Remix.run Logo
adastra22 3 days ago

LLMs have loops. The output is fed back in for the next prediction cycle. How is that not the same thing?

MadnessASAP 2 days ago | parent [-]

Wish I had a great answer for you but I don't. It certainly allows for more thought-like LLMs with the reasoning type models. I guess the best answer is that the loop only happens at a single discrete place and doesn't carry any of the internal layer context across.

Another answer might be, how many comments did you read today and not reply too? Did you write a comment by putting down a word and then deciding what the next one should be? Or did you have a full thought in mind before you even began typing a reply?

So, how is it not the same thing? Because it isn't

adastra22 2 days ago | parent [-]

It feels like the same thing to me…

MadnessASAP a day ago | parent [-]

With more coffee on me, another way to put it would be to say the neural networks in a LLM use dense layers where every neuron takes the output from every neuron in the previous layer and outputs to every neuron in the next layer.

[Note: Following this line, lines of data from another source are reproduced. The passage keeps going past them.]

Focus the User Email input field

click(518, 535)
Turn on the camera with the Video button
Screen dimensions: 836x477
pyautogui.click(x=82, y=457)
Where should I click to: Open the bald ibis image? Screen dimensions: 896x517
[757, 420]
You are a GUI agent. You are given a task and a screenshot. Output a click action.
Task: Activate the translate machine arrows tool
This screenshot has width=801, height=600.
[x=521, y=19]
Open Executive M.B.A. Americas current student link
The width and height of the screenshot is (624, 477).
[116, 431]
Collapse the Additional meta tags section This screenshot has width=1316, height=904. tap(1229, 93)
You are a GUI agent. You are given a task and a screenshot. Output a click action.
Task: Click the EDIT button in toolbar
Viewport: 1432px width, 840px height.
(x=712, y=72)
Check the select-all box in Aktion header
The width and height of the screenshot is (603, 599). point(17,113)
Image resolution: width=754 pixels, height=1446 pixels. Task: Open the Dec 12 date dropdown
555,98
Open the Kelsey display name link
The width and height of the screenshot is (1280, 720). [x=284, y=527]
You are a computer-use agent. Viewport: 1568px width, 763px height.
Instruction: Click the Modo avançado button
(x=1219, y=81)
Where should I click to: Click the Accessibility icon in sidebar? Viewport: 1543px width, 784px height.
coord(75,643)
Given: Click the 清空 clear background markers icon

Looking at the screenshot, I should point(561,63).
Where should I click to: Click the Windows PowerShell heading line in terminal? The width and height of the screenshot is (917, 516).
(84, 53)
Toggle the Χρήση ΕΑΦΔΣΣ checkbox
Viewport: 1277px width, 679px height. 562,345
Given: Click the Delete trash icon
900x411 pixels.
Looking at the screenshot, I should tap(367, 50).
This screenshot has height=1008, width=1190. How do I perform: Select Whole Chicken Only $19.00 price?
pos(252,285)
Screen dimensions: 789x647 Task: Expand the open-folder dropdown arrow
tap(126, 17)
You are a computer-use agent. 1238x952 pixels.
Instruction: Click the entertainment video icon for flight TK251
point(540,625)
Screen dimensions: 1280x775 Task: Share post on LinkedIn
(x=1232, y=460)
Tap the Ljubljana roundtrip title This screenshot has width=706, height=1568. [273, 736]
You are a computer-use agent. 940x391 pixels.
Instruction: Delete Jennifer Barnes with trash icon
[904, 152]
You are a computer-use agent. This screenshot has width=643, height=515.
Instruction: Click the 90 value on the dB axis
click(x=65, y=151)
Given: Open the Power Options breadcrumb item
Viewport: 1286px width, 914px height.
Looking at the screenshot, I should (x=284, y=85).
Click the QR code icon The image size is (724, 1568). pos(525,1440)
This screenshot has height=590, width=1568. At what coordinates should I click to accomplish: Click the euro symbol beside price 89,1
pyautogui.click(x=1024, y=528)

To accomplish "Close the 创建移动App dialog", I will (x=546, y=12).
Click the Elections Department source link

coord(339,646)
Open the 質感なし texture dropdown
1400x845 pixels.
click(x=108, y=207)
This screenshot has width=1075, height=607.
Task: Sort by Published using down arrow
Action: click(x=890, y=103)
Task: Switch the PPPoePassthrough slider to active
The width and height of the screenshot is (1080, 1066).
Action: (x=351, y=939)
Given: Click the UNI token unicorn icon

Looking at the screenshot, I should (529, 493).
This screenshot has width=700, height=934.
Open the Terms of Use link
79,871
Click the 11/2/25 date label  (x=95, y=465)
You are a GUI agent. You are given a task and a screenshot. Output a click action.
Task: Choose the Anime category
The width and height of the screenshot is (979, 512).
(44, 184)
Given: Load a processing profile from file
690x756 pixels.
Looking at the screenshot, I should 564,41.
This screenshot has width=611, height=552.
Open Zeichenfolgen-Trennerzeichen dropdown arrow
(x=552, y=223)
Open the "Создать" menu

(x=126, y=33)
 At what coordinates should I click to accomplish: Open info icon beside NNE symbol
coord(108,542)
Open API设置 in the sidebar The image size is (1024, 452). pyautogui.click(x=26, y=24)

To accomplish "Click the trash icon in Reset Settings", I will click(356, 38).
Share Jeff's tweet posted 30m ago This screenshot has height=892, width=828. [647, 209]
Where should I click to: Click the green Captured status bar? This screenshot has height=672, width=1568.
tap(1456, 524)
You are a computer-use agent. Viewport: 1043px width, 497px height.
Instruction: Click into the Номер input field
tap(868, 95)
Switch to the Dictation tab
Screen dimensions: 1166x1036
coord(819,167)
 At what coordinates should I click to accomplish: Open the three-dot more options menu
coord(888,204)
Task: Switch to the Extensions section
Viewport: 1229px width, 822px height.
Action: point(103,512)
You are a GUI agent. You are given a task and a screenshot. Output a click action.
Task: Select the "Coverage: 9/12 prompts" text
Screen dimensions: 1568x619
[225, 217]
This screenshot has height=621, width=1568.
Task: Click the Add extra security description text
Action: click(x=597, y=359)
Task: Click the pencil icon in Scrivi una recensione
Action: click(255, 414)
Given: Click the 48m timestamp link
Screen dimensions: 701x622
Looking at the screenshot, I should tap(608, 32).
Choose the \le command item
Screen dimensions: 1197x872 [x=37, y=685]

A brain doesn't have layers and uses sparse connections, any neuron can connect to any other neuron (but not ever other neuron). You can recreate this structure on a computer but how do you decide where your inputs and outputs are? How do you train it? Since it never halts how do you know when to take the output?

There's a reason CS loves its graphs directed and acyclic, they're a lot easier to reason about that way.